Excerpts from a dataset:
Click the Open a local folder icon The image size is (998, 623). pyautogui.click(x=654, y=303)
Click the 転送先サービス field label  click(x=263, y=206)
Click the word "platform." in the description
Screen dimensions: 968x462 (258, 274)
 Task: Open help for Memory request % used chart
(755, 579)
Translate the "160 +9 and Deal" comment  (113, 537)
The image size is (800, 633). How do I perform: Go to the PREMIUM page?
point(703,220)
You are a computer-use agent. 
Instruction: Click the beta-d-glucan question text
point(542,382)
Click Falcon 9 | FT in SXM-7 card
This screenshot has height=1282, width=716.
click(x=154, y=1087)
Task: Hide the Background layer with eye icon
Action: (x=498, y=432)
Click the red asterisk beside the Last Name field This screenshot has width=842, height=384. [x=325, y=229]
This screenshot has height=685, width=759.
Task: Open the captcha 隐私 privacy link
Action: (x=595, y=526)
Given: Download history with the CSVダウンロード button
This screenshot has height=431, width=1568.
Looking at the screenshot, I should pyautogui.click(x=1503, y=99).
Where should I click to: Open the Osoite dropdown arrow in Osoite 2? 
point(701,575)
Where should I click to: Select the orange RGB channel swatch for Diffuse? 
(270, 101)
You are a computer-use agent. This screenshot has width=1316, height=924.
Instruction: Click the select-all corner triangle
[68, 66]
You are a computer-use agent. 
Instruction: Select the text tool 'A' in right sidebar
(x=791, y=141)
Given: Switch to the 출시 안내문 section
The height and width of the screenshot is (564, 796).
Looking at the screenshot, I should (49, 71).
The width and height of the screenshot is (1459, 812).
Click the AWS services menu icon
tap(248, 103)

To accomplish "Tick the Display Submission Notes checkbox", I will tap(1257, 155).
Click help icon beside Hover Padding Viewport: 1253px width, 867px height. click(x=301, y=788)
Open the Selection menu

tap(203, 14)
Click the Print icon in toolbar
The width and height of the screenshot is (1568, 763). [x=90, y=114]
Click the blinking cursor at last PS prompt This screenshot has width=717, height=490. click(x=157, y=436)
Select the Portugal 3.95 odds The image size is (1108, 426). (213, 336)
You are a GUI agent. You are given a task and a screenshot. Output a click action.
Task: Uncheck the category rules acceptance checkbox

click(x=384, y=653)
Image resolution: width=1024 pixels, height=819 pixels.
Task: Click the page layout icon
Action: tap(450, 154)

§ **Problem to work on**: Each entry above should be retyped exactly, with nothing missed.

§ **Result of this task**:
Click the Open a local folder icon The image size is (998, 623). pyautogui.click(x=654, y=303)
Click the 転送先サービス field label  click(x=263, y=206)
Click the word "platform." in the description
Screen dimensions: 968x462 (258, 274)
 Task: Open help for Memory request % used chart
(755, 579)
Translate the "160 +9 and Deal" comment  (113, 537)
The image size is (800, 633). How do I perform: Go to the PREMIUM page?
point(703,220)
You are a computer-use agent. 
Instruction: Click the beta-d-glucan question text
point(542,382)
Click Falcon 9 | FT in SXM-7 card
This screenshot has height=1282, width=716.
click(x=154, y=1087)
Task: Hide the Background layer with eye icon
Action: (x=498, y=432)
Click the red asterisk beside the Last Name field This screenshot has width=842, height=384. [x=325, y=229]
This screenshot has height=685, width=759.
Task: Open the captcha 隐私 privacy link
Action: (x=595, y=526)
Given: Download history with the CSVダウンロード button
This screenshot has height=431, width=1568.
Looking at the screenshot, I should pyautogui.click(x=1503, y=99).
Where should I click to: Open the Osoite dropdown arrow in Osoite 2? 
point(701,575)
Where should I click to: Select the orange RGB channel swatch for Diffuse? 
(270, 101)
You are a computer-use agent. This screenshot has width=1316, height=924.
Instruction: Click the select-all corner triangle
[68, 66]
You are a computer-use agent. 
Instruction: Select the text tool 'A' in right sidebar
(x=791, y=141)
Given: Switch to the 출시 안내문 section
The height and width of the screenshot is (564, 796).
Looking at the screenshot, I should (49, 71).
The width and height of the screenshot is (1459, 812).
Click the AWS services menu icon
tap(248, 103)

To accomplish "Tick the Display Submission Notes checkbox", I will tap(1257, 155).
Click help icon beside Hover Padding Viewport: 1253px width, 867px height. click(x=301, y=788)
Open the Selection menu

tap(203, 14)
Click the Print icon in toolbar
The width and height of the screenshot is (1568, 763). [x=90, y=114]
Click the blinking cursor at last PS prompt This screenshot has width=717, height=490. click(x=157, y=436)
Select the Portugal 3.95 odds The image size is (1108, 426). (213, 336)
You are a GUI agent. You are given a task and a screenshot. Output a click action.
Task: Uncheck the category rules acceptance checkbox

click(x=384, y=653)
Image resolution: width=1024 pixels, height=819 pixels.
Task: Click the page layout icon
Action: tap(450, 154)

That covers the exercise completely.